Luke Cleverdon, knowing all the circumstances, and having gauged the character and abilities of Solomon Gibbs, was anxious concerning the future of Urith. She had tendered a dubious, sullen, and irregular submission to her mother, but was not likely to endure the capricious, unintelligent domination of her uncle. His sister had, moreover, exercised a very considerable restraint on Solomon. He always lived in wholesome dread of her tongue; when relieved of every restraint, there was no reckoning on what he might do with the money scraped together. Urith herself was unaccustomed to managing a house. Her mother had been an admirable disciplinarian in the house, and kept everything there in order, and Urith had run wild.Her mother had not attempted to join her with herself in domestic management, and had driven the girl into a chronic condition of repressed revolt by her unceasing fault-finding. The girl had kept herself outside the house, had spent her time on the moors to escape the irritation and rebellion provoked by her mother's tongue.

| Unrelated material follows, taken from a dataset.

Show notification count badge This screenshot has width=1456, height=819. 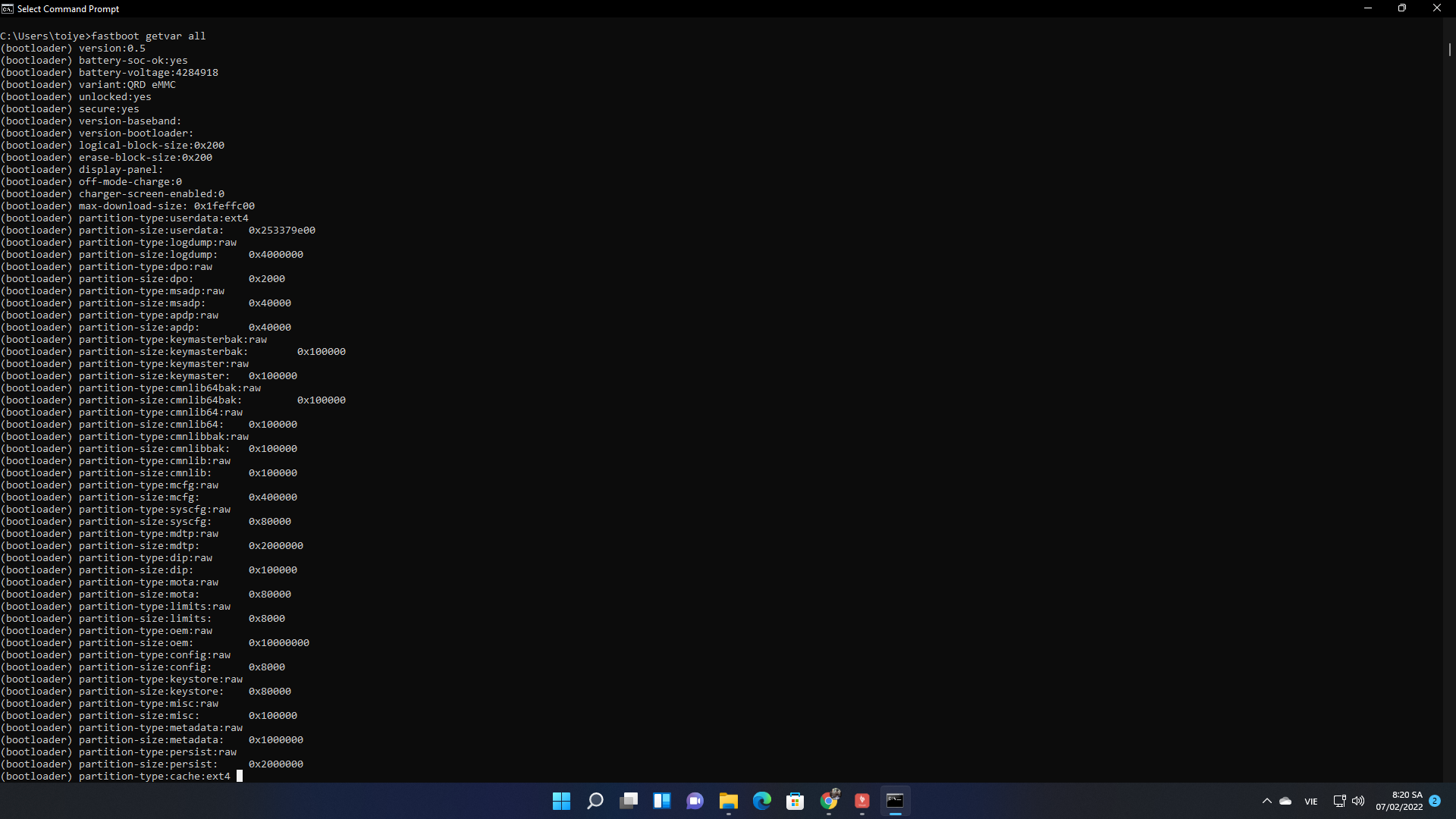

The only tolerable solution would have been for Luke to have made Urith his wife, and taken on himself the management of the property, but such a solution was now impossible, for Urith's heart was engaged. It had never been a possibility to Luke's imagination, for he had sufficient cool judgment to be quite sure that he and Urith would never agree. He was quiet, reserved, devoted to his books or to antiquarian researches on the moor, and she had an intractable spirit—at one time sullen, at another frantic—with which he could not cope.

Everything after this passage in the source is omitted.